En México, parece que admitir un error es un pecado capital, pero aferrarse al puesto y buscar culpables es una virtud casi sagrada. Se ha normalizado una cultura donde la responsabilidad se diluye entre excusas y la búsqueda incansable de chivos expiatorios. ¿Cuántas veces hemos visto conductas reprochables, cometidas bajo el amparo del servicio público, e incluso en el sector privado, que no tienen la más mínima consecuencia? No me refiero solo a sanciones penales o administrativas, sino a algo mucho más básico y escaso: la decencia elemental de ofrecer la dimisión cuando se falla en la tarea encomendada.

En otras latitudes, esta "cultura de la dimisión" es casi una pieza de la decencia de las personas. En países como Alemania, Japón e Inglaterra, se han dado varios ejemplos de este actuar. En esos lugares, se entiende que el cargo no es un trofeo personal, sino un depósito de confianza pública que, una vez roto, debe devolverse.

Aquí, lamentablemente, la postura suele ser la inversa. Quien se equivoca, lejos de retirarse, suele "doblar la apuesta" buscando quién la pague. Un ejemplo claro y doloroso de ello sucedió en la gestión de Francisco Garduño al frente del Instituto Nacional de Migración, hace un par de años. Tras la tragedia en un centro de detención bajo su mando en Chihuahua, donde la falta de controles elementales ante un lamentable incidente cobró la vida de más de 38 personas, lo lógico habría sido, por lo menos, una renuncia inmediata. Sin embargo, no solo se le mantuvo en el cargo, sino que fue ratificado y posteriormente premiado con nuevas responsabilidades en la administración pública.

En ese triste contexto, hace unos días surgió un gesto que nos devuelve un poco la fe en la ética profesional.

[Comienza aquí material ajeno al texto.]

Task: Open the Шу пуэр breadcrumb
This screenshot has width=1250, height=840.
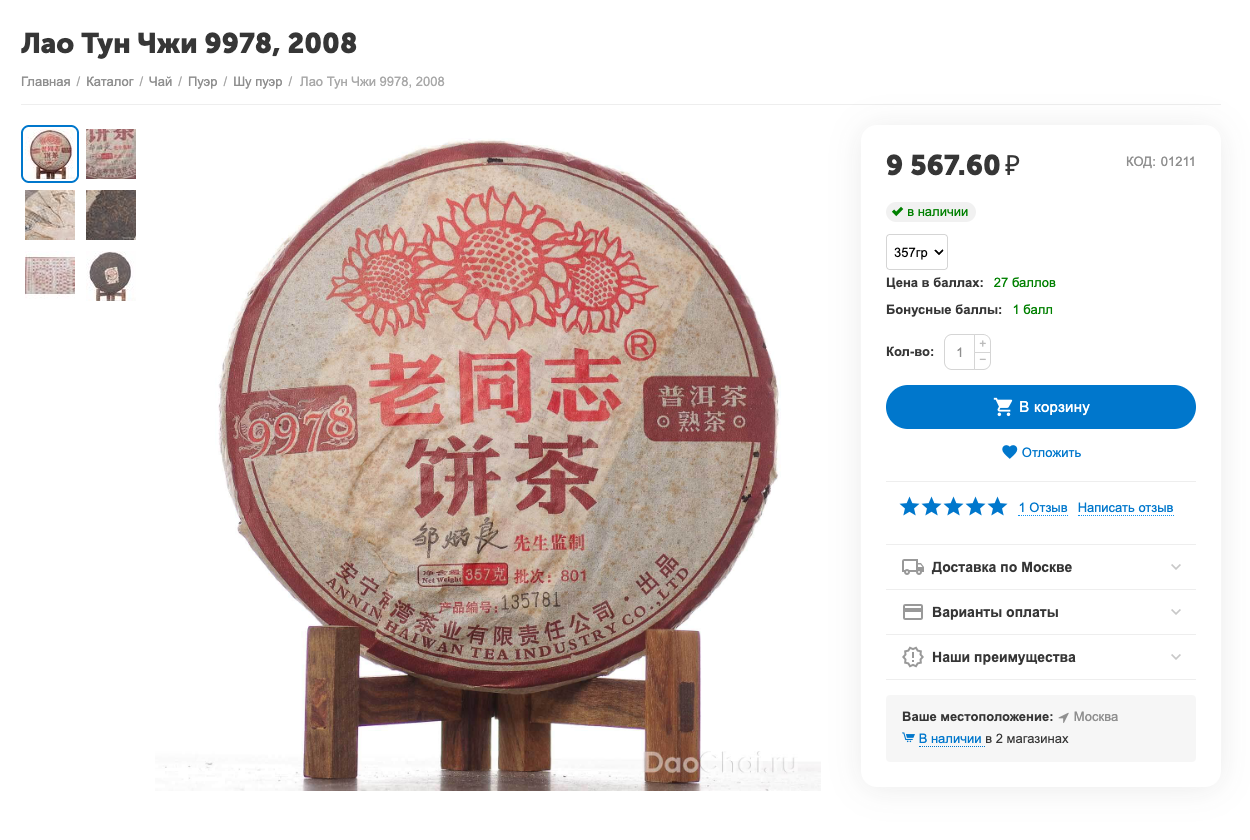Action: (257, 81)
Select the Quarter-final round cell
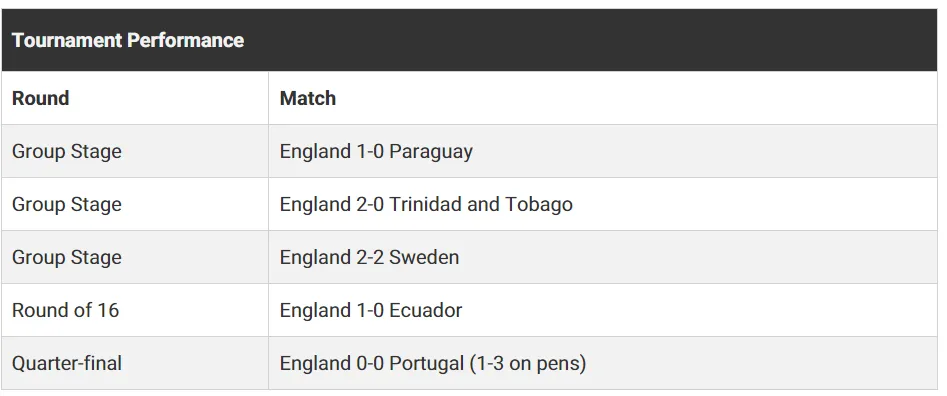The image size is (947, 396). (135, 363)
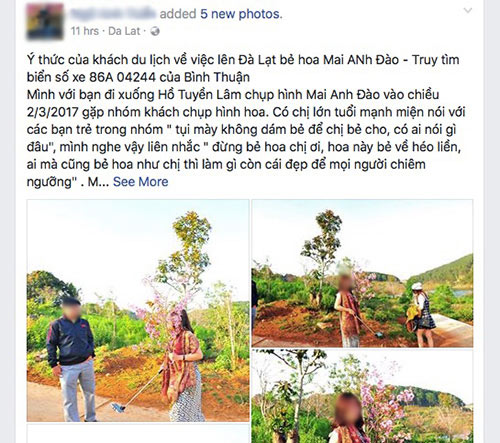Click the woman with red patterned scarf

183,365
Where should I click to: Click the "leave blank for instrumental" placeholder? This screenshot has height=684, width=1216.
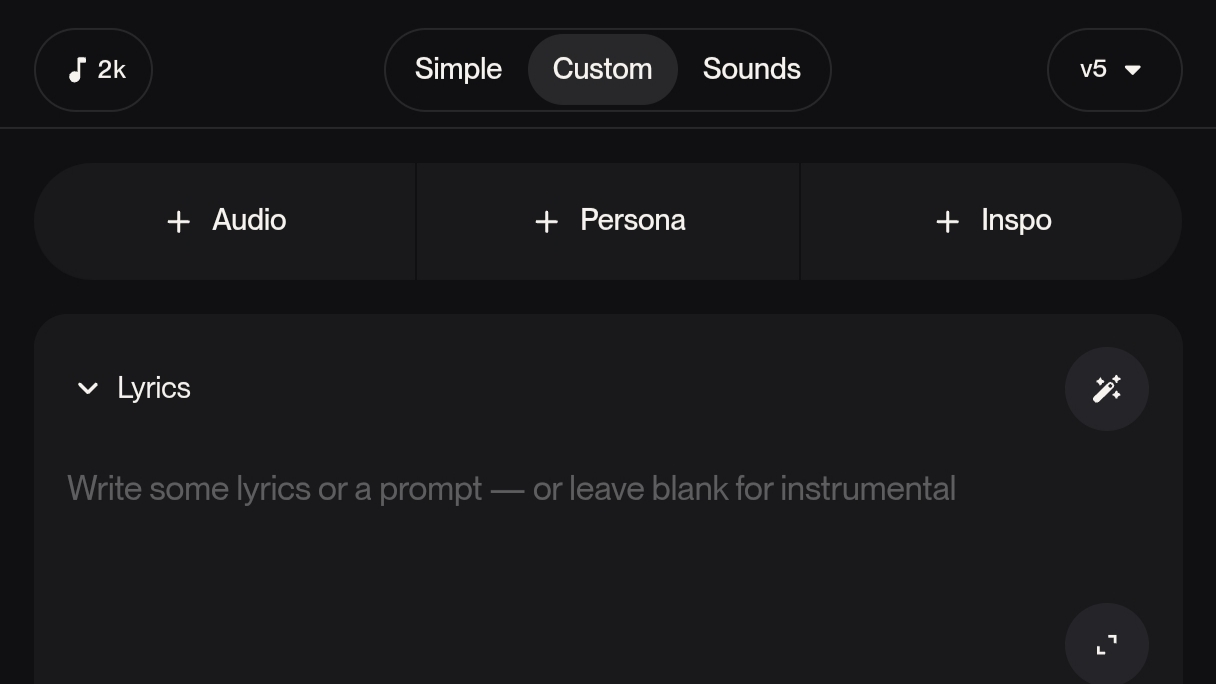[762, 489]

El director editorial de la Gaceta de la UNAM nos dio una lección de integridad. Tras señalar un error en la revisión editorial por parte de una gran periodista del ámbito legislativo, el indiciado no buscó pretextos ni culpó a sus subordinados. Reconoció el fallo en un tema que consideró sumamente sensible y, con una valentía que pocos muestran en este país, presentó su renuncia.

Este acto generó un eco inmediato y necesario. Varios líderes de opinión salieron a reconocer el gesto, coincidiendo en que la honestidad y capacidad del individuo, así como el hacerse cargo de sus propios errores, lejos de ser una debilidad, confirmaban su valía para seguir ocupando el puesto. Fue entonces cuando en la UNAM se tomó una decisión con altura de miras al rechazar la renuncia que habría ofrecido.

El reconocimiento del error y la toma de responsabilidad inmediata no deben ser soslayados o minimizados. En un país en el que nadie se hace responsable de casi nada, este ejemplo resulta una luz en un obscuro camino. Al final, se decidió la permanencia de esta persona en el cargo. Su dimisión ofrecida no fue una huida, sino un acto de decencia que valida su permanencia. El día que los mexicanos decidamos hacernos cargo de nuestros actos sin buscar culpables ajenos, ese día habremos empezado a cambiar de verdad.